Непонятный запах у этой темной, но прозрачной воды среди мангров. Долго стою неподвижно, стараясь определить его. Нельзя сказать, чтобы он был неприятным или раздражающим. Вместе с тем он словно будит в душе нечто такое, что обычно дремлет в самых глухих уголках подсознания. И чудится мне: черные безмолвные озера вложили в этот запах таинственную притягательную силу, чтобы принудить меня войти в густой ил на опушке леса, нырнуть в воду и плыть, плыть с широко открытыми глазами среди корявых корней.
Одно видение сменяет другое. Удивительные рыбы выглядывают из нор между корнями причудливых, неведомых мне растений. Невиданные ракообразные с выпученными глазами переступают длинными, тонкими ногами. В донном иле копошатся покрытые толстой броней рыбоподобные существа с острыми, как кинжал, шипами на груди вместо плавников.

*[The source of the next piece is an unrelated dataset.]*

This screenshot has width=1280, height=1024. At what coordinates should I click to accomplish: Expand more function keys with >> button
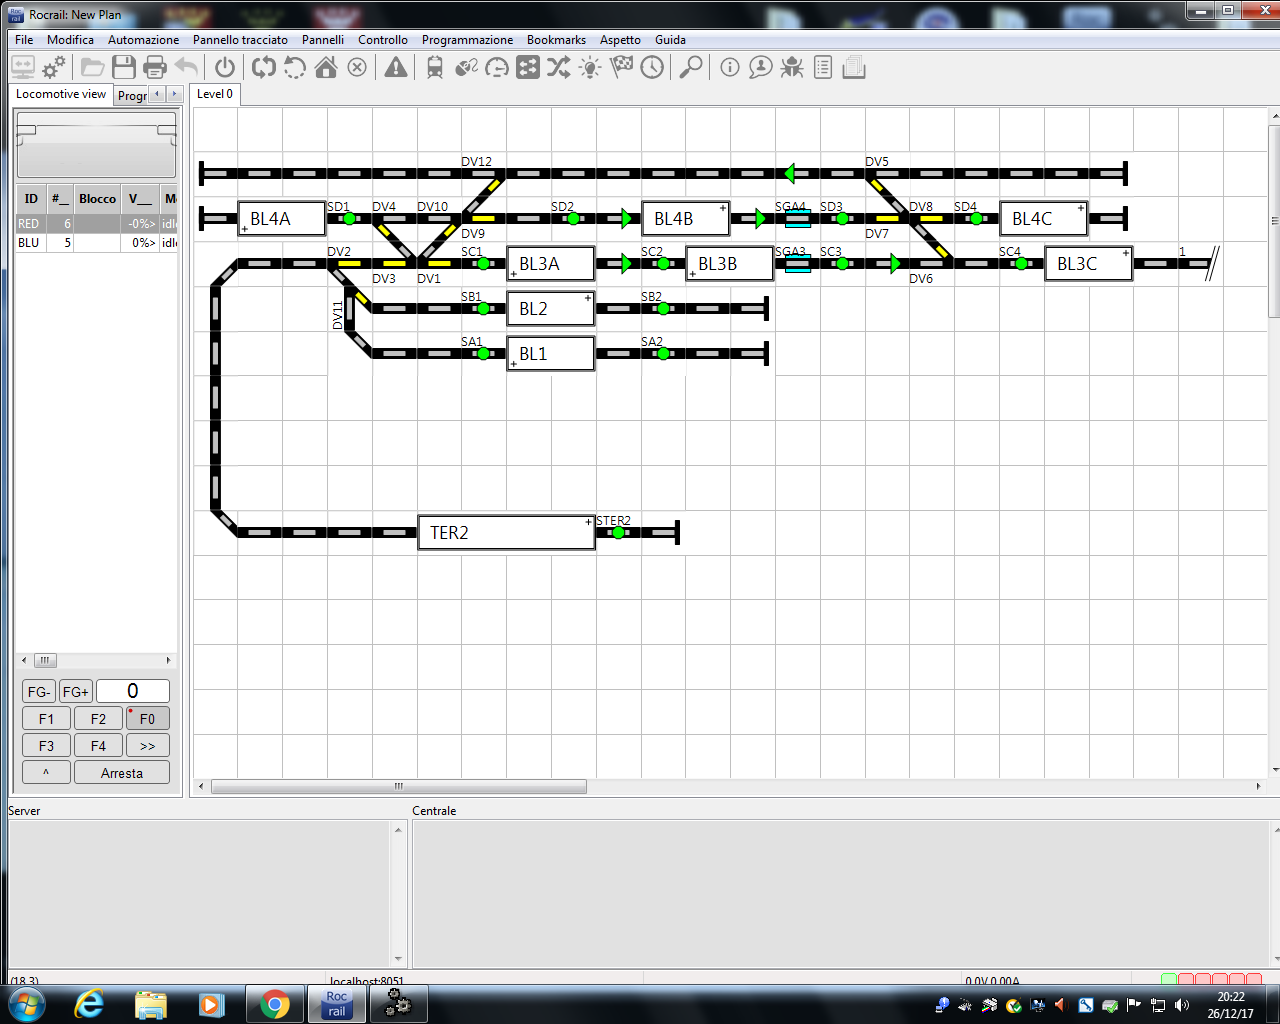click(x=147, y=745)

А сам я — кистеперая рыба с крупной эмалевой чешуей и легким вместо плавательного пузыря.
Это запах первобытных времен, запах пересыхающего девонского болота, окруженного лесом из тайнобрачных, где ползают древние тараканы и примитивные скорпионы. В таком болоте некогда обитали и мы, тогда кистеперые рыбы. Остальные прарыбы и бесчелюстные панцирные остракодермы вымерли, когда озеро высохло, как сегодня ночью умирают полурылы и сардины. Но мое племя выползло из топи в заросли плаунов; наши щитовидные железы уплотнились, на грудных плавниках появились локти, запястья, лучи плавников стали пальцами.
Никто не назвал бы нас красавцами, наверно мы выглядели неладно скроенными, зато мы прокладывали путь новому, были первыми наземными позвоночными. Орел и лебедь, райская птица и газель — все они побочные ветви нашего развития.

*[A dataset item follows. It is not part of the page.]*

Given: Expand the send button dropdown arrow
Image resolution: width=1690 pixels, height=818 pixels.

Я мог бы увидеть наш «дебют» даже сегодня ночью, если бы мог перенестись достаточно далеко от нашей маленькой сумрачной планеты в другую галактику, за триста миллионов световых лет, и если бы мои глаза, которые несравненно слабее глаз сапсана или скопа, были способны преодолеть фикцию пространства, подобно тому как моим мыслям порой удается преодолеть фикцию времени, во всяком случае обнаружить в нем прерывность, нащупать «складку» в измерениях.
В черной воде отражаются звезды, с болотного озера за лесом доносится странный, точно вопрошающий крик кваквы. О чем она спрашивает? Быть может, о том, почему луч света от одной из этих блестящих точек там, вверху, космическая искорка поколебала законы наследственности и сделала одного из ее предков археоптериксом, а одного из моих — первобытным млекопитающим? Или о том, что же такое луч?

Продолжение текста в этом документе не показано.